Echoing the Lord’s Prayer commandment to “forgive the trespasses of others,” the book Leviathan of the English philosopher Thomas Hobbes He affirms that the sovereign must show his grace by forgiving the offenses of those who, repenting of them, desire forgiveness.
However, this analogy with divine mercy for all individuals conflicts with the legal principle of treating different cases differently. If all offenses were forgiven, forgiveness would be granted to all crimes equally.
There would be no need to make distinctions between the wrongly convicted and the rightly convicted, or between repentant and unrepentant criminals. All would be forgiven equally. Universal forgiveness thus violates the legal principle that each individual must receive what is due to him. In the eyes of the law, it is impossible to forgive everything and everyone.
The mystery of forgiveness
What Hobbes recognized, however imperfectly, is that the power of forgiveness is as essential to political life as it is to our personal lives. It helps to overcome past antagonisms and opens a path towards peace and reconciliation with others. The act of forgiving, as it says political theorist Hannah Arendtallows us “start again” and create a new future together.
But how to reconcile this need for forgiveness with the impossibility of forgiving everything?
An answer can be found in the work of French philosopher Paul Ricoeur. Ricoeur speaks of “mystery of forgiveness” (“forgiveness” literally translates to “pardon” in French). Recognizing the difficulty of turning forgiveness into a universal legal rule or norm, Ricoeur suggests that forgiveness can only exist as an exception to legal rules and institutions.
Forgiveness, in the words of Ricoeur“can only find refuge in gestures incapable of becoming institutions. These gestures…designate the ineluctable space of the consideration due to every human being, particularly the guilty.” In other words, it has to fly under the radar of regulations and institutions.
Justice Marshall alludes to this idea in his Wilson sentence. Marshall states that a pardon is “the private, though official, act of the executive magistrate, given to the individual for whose benefit it is intended, and not officially communicated to the Court.” The pardon remains incognito, or under the radar, in the sense that it is an extralegal act that does not go through legal institutions.
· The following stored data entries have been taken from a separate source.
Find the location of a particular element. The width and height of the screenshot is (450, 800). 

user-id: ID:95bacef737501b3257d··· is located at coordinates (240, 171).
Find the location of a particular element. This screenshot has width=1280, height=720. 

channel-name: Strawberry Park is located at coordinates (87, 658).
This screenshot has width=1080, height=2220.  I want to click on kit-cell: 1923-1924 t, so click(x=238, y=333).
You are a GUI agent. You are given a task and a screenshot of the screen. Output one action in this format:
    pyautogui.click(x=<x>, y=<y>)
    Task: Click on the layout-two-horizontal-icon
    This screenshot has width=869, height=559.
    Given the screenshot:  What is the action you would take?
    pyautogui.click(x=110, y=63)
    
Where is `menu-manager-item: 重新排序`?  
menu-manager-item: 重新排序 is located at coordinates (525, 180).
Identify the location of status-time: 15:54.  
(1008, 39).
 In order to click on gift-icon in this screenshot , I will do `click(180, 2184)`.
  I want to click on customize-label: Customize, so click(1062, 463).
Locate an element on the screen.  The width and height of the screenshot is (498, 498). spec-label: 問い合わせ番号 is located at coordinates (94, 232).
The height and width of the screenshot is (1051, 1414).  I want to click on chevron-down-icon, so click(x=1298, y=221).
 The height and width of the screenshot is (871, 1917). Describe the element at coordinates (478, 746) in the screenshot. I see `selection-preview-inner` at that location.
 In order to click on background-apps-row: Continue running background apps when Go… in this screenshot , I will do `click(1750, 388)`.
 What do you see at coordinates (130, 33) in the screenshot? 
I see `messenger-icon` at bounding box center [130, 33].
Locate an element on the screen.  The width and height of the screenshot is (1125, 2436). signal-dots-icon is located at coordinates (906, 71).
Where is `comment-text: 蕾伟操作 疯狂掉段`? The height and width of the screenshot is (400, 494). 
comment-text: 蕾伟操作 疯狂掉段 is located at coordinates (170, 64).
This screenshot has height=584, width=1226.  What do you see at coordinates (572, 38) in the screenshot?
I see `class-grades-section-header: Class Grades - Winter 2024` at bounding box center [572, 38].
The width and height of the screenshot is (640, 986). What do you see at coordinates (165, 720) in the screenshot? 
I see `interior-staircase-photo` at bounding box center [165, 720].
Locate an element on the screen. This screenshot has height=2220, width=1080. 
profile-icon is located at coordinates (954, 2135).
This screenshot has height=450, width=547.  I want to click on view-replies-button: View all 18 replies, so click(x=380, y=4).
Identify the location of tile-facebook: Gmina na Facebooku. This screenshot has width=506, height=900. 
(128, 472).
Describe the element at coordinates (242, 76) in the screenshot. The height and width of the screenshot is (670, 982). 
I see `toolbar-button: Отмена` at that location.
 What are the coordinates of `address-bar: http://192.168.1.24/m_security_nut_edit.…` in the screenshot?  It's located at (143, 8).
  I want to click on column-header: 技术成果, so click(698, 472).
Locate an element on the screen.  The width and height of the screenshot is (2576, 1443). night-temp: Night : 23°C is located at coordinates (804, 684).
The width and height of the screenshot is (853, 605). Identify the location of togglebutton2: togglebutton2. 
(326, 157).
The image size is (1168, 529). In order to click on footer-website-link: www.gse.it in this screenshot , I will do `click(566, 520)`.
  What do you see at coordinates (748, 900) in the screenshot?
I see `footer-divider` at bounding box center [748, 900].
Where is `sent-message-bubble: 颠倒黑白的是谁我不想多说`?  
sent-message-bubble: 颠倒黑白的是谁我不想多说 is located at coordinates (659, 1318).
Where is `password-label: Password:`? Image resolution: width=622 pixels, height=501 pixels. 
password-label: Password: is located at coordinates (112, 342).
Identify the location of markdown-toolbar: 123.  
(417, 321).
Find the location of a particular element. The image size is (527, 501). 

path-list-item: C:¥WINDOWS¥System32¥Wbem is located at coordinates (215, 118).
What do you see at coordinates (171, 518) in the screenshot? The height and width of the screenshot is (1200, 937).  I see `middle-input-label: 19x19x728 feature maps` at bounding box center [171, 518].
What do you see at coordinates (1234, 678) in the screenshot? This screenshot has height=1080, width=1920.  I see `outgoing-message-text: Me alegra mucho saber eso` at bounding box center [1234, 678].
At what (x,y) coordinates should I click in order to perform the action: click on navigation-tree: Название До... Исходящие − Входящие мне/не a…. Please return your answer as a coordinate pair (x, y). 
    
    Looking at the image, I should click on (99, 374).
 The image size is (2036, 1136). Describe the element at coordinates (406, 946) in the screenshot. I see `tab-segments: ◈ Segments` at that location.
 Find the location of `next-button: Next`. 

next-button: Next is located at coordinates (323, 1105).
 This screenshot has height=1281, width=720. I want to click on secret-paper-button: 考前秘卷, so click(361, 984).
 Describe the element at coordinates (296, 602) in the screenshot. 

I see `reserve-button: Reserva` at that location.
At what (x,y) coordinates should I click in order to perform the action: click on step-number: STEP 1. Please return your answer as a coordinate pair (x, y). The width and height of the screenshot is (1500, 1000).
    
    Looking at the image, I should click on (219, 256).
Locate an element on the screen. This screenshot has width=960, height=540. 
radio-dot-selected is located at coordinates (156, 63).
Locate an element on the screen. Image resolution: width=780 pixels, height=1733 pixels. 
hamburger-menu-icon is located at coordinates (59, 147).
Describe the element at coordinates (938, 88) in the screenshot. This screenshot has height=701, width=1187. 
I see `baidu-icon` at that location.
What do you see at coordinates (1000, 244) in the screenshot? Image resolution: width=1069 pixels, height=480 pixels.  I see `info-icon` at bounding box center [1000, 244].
In these final days of the Biden administration, this mystery offers an important reminder of the need for clemency, as well as its limitations. The democratic transfer of powers always implies an act of forgiveness that remains anonymous. It allows for a new beginning in which society can acknowledge the past transgressions of an outgoing administration, but move forward in the hope of starting anew.
Although critics of the President may reject individual pardons, especially those affecting family members, society should not renounce the power of the pardon itself: it brings a renewal of hope to democracy.